The European Space Agency's Venus Express orbiter made the discovery while observing stars seen right at the edge of the planet through its atmosphere. Instruments measured the characteristic fingerprints of gases in the atmosphere as they absorbed starlight at specific wavelengths, an ESA release said Thursday.
The finding may help in the search for life on other planets, astronomers said.
Ozone, a molecule containing three oxygen atoms, has only previously been detected in the atmospheres of Earth and Mars. It is of vital importance on Earth because it absorbs much of the sun's harmful ultraviolet rays.
The build-up of oxygen, and consequently ozone, in Earth's atmosphere began 2.4 billion years ago.
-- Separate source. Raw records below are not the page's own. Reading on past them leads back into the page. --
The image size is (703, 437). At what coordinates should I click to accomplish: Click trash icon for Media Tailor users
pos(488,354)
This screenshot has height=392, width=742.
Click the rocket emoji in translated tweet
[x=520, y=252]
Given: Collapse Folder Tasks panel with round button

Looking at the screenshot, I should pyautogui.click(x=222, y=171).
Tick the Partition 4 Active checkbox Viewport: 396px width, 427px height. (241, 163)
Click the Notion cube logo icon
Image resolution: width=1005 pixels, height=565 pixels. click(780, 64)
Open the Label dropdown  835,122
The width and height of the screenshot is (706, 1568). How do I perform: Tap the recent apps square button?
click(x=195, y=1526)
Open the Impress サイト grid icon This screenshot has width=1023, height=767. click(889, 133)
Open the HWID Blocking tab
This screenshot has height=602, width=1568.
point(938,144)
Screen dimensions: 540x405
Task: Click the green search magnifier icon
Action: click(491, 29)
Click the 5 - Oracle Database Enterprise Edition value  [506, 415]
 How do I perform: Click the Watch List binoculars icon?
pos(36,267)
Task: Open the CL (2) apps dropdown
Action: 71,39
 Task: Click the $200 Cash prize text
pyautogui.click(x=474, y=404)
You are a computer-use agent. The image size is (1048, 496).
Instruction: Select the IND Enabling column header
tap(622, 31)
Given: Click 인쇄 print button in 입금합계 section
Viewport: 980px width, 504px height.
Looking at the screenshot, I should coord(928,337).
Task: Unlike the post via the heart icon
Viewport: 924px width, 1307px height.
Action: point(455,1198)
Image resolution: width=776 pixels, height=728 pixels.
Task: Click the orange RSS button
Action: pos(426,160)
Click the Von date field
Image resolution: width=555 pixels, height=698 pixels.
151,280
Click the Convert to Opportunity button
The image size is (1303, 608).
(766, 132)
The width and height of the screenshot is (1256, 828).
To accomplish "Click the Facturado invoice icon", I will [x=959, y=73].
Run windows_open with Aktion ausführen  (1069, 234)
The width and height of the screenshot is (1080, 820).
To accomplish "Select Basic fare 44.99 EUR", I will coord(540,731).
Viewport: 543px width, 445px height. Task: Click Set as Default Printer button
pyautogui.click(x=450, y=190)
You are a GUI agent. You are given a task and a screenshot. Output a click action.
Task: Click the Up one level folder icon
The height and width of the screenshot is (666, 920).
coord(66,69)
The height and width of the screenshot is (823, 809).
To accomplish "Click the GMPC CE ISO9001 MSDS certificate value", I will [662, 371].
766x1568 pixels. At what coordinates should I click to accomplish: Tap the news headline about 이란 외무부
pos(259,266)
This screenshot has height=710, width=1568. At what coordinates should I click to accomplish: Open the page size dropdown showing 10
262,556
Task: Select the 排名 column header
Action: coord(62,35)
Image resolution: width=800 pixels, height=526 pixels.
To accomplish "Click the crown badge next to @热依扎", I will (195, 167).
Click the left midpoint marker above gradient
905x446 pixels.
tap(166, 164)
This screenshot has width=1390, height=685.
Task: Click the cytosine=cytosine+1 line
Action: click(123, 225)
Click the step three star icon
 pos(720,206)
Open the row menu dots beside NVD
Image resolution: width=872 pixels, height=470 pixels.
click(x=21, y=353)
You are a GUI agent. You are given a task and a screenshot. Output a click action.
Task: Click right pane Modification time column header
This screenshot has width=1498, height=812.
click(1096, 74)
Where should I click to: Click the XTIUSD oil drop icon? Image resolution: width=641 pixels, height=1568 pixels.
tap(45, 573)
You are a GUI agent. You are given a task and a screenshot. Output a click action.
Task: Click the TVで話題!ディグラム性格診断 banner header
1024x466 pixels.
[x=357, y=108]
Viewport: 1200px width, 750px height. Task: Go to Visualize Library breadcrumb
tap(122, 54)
Scientists theorize microbes excreting oxygen as a waste gas must have played an important role in the process. As a result, some astrobiologists say the simultaneous presence of carbon dioxide, oxygen and ozone in an atmosphere could be used to tell whether there could be life on a planet.
Although scientists agree there is no life on Venus, the detection of ozone there brings it a step closer to Earth and Mars, as all three planets have an ozone layer.
"It is yet more evidence of the fundamental similarity between the rocky planets, and shows the importance of studying Venus to understand them all," Hakan Svedhem, ESA Project Scientist for the Venus Express mission, said.